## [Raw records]
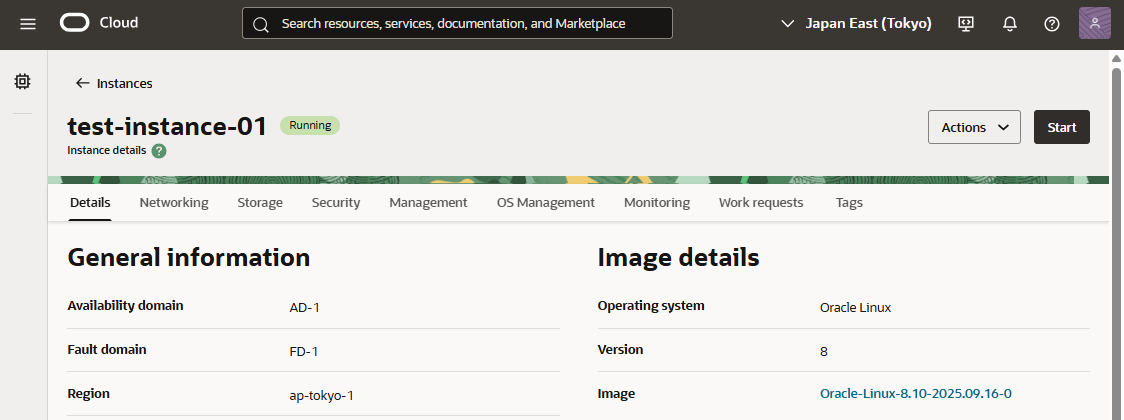Open the Work requests tab

[761, 202]
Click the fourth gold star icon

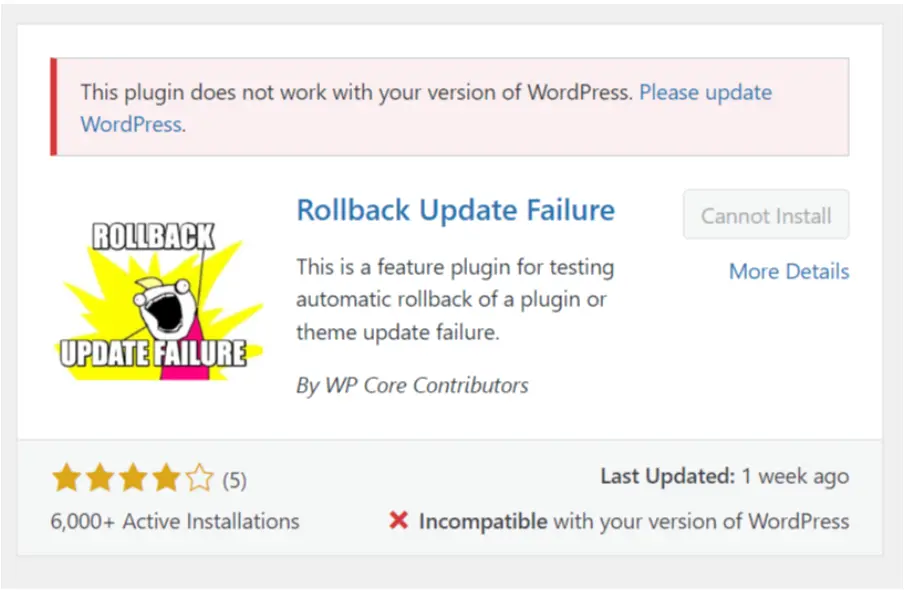pos(164,478)
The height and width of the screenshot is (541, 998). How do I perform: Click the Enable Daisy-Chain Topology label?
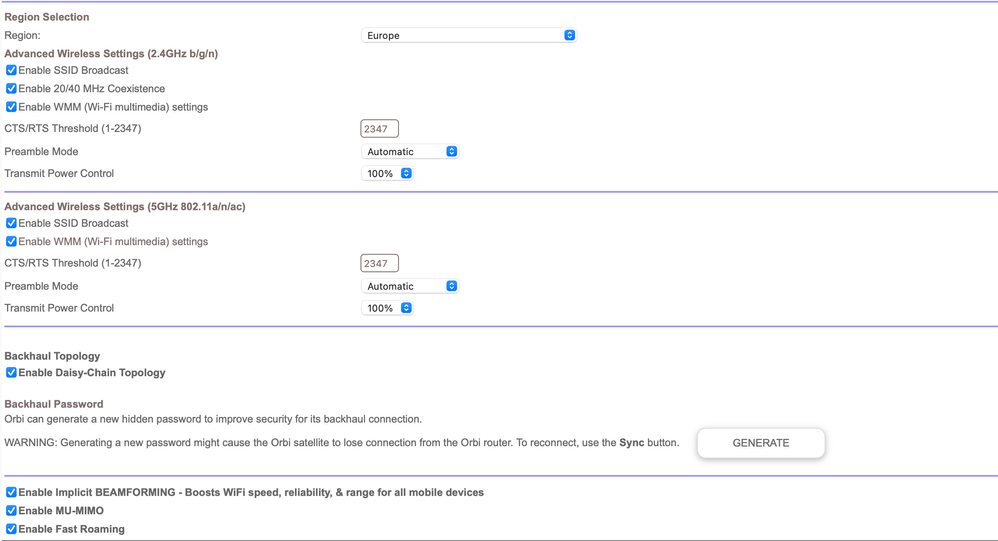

## [Directions]
Reproduce the lines of the listing above verbatim, omitting the pictures.

## [Solution for this task]
Open the Work requests tab

[761, 202]
Click the fourth gold star icon

pos(164,478)
The height and width of the screenshot is (541, 998). How do I perform: Click the Enable Daisy-Chain Topology label?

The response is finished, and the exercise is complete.